## Изучаемый текст
+++
Вернувшись осенью «на зимние квартиры», отец в один из тягостных октябрьских вечеров пошел в Уречье к Маше, которую давно приметил, заходя в амбулаторию к жене Вале. Взял её за руку, привёл к себе и уложил в постель. Он готов был оставить её в качестве домработницы (у нас их сменилось уже несколько). Но с Машей такой номер не прошёл. Теперь уже она за руку отвела отца в ЗАГС. И они заключили брак. Замечу, что с нашей мамой отец жил без этих формальностей. У Маши был характер тигрицы — сильной, хитрой и коварной. Отца она полюбила по-звериному. Мы же с Тёмой были для неё лишним к нему приложением. Она не пыталась стать нам матерью, воспитывать нас. Маша следила за нашим питанием, ограничиваясь простым, доступным ей меню, следила за нашей одеждой. Но в отношении свободы нашего поведения всё осталось по-прежнему. Хотя иногда у неё явно «чесались руки» применить к нам методы своего рабоче-крестьянского воспитания.

Летом 1939 года наш 156-й КТАП снова выступил в летний лагерь под Бобруйском. Мы опять поселились в щитовом домике, другом, но с теми же качествами, что и в прошлое лето. Только теперь уже с нами была Маша. И, хотя она была «на сносях», но отремонтировала крышу, заделала щели в стенах. Снаружи перед входом из кирпичей сложила плиту, на которой успешно готовила нам пищу.

21 июня 1939 года в Бобруйске Маша родила девочку, которую отец назвал Долорес. Мы звали её Долей. У Доли на одной ноге был дефект, требующий хирургического вмешательства. Эта беда и попытки излечения ребёнка во многом определили наше существование в оставшиеся до начала войны два года и привели к серьёзномуповороту в нашей судьбе.
+++
## Исходные данные
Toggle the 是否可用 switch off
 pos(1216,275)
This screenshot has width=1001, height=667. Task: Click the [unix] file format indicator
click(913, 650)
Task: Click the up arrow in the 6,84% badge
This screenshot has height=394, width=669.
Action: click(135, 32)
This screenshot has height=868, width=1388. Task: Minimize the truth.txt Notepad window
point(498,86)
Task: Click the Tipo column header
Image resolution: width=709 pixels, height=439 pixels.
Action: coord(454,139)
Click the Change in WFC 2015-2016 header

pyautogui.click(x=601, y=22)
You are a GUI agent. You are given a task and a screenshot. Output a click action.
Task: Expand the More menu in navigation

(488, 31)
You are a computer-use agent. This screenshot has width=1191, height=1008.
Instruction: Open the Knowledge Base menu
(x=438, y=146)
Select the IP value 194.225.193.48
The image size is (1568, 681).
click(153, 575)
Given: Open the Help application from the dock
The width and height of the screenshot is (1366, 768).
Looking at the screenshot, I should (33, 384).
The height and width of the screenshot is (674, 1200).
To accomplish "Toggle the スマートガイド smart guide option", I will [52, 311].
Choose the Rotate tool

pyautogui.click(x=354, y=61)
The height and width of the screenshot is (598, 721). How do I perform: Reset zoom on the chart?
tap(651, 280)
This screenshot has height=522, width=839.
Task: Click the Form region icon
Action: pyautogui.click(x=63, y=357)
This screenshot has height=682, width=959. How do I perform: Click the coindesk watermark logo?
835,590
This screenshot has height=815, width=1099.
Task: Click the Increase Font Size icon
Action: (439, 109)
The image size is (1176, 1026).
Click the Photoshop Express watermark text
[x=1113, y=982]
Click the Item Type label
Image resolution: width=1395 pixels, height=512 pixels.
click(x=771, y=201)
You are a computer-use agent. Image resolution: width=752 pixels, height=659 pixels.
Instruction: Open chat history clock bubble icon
+++
## Задачи и задания
**A)** Какое имя отец дал девочке, которую родила Маша, согласно изучаемому тексту?
**B)** Воспроизведите фрагмент изучаемого текста от слов «Летом 1939 года» до слов «в нашей судьбе.» включительно.
**C)** Продолжите изучаемый текст о жизни отца, Маши и детей, начиная сразу после его последнего предложения.

## Ответы к заданиям
**A)** Долорес.

**B)**
Летом 1939 года наш 156-й КТАП снова выступил в летний лагерь под Бобруйском. Мы опять поселились в щитовом домике, другом, но с теми же качествами, что и в прошлое лето. Только теперь уже с нами была Маша. И, хотя она была «на сносях», но отремонтировала крышу, заделала щели в стенах. Снаружи перед входом из кирпичей сложила плиту, на которой успешно готовила нам пищу.

21 июня 1939 года в Бобруйске Маша родила девочку, которую отец назвал Долорес. Мы звали её Долей. У Доли на одной ноге был дефект, требующий хирургического вмешательства. Эта беда и попытки излечения ребёнка во многом определили наше существование в оставшиеся до начала войны два года и привели к серьёзномуповороту в нашей судьбе.

**C)**
Мы с братом в лагере проводили время на значительно расширившейся территории и в её окрестностях, на озере Кривом, на берегу Березины. Когда начинались манёвры, мы издали видели наши пушки на боевых позициях, пережили имитацию газовой атаки,как-то видели атаку целого кавалерийского полка — сверкали шашки, и земля гудела от топота сотен конских копыт.

А ещё наблюдали заключительный парад войск после окончания манёвров. Побатарейно, в пешем строю шли наши артиллеристы. Впереди шагали наши отцы.

Плохая им досталась доля, не многие вернулись с поля…

17 сентября 1939 года наш 156-й КТАП двинулся на запад — освобождать Западную Белоруссию. Остановился в 25 километрах от новой границы с Германией, в польском городе Замбрув (Замбров). Город сначала с боем был занят немцами — польская дивизия генерала Коссецкого безуспеш но попыталась противостоять танковому корпусу генерала Гудериана.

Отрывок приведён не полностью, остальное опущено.